Years ago winter in Laramie knocked at our doors in late November and didn't leave until Mayday. Each frigid season scattered gigantic ornamental snowflakes onto bare bushes, evergreens and brown lawns. Winter storms produced misshaped mounds of steely blue softness that grew like Jack's beanstalk outside my bedroom window. Rooftops creaked underneath snow blankets of varying weight; some layers were thin and scratchy, the result of sleet storms, while others thick and fluffy, the culmination of blizzards that closed schools. Cars became large white bumps in driveways, mailboxes disappeared and neighborhood kids made as much money for an hour of shoveling as their parent's made for a full day's work.

I never complained about my battery dead truck that moaned each dark morning before work. I relished in the challenge of walking on icy sidewalks that forced me to maneuver about as well as an unhinged ironing board. And the frozen mucous in my nose was a nice change from the runny stuff that plagued me every spring and fall.

Recently though, Laramie's infamous winters have been replaced by a mixture of warm falls and cold springs; white Christmas's, ice skating on Valentine's Day and snowstorms on Easter are things of the past. For several seasons my down comforter that used to pin me to my mattress has been packaged up in the same plastic zipper bag it came in. My Sorels sit in the basement covered in dust. My 18 inch Poly snow shovel, which I once considered a workout gadget, has been retired long before its expiration date.
The change from hard, cold winters to nothing more than a few puny snow storms and a hard frost is undeniable yet I refuse to concede. Each winter I wait for the snow that used to stop my town dead in its tracks, I long to hear snowplow blades scraping against ice covered streets, I dream of having to use four-wheel drive on my way to work. Still the snow doesn't fall.

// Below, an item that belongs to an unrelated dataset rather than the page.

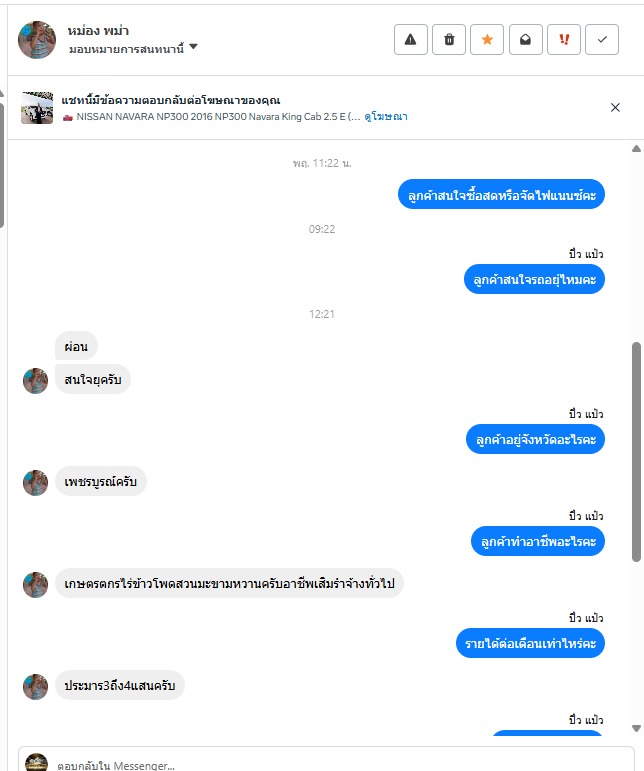Click the scroll down arrow of chat
Screen dimensions: 644x771
(x=636, y=728)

Some residents are happy with the warming change, recalling previous winters as harsh and miserable while others are too young or too new to the region to have formed memories of building snow forts with sand buckets, dodging hard-packed snowballs thrown by older siblings, pulling best friends on plastic saucer sleds and skating on the secret pond behind the town's storage garage.

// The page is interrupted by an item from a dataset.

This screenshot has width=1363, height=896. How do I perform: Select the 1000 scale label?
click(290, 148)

Sadly, I must admit that my snow dancing and storytelling of winters past have not brought back the magical whiteness that I once thought defined my community. But, like any true optimist would say, "There's always next year."

Anne Archer was born in Laramie and went to the University of Wyoming where she studied accounting. After six years of professional employment in Wyoming she moved to Oregon only to return to Laramie to study wildlife biology. She was saddened when two winters passed and she’d worn her Sorels only once. Now Anne lives and studies French in Vancouver, BC where it only rains.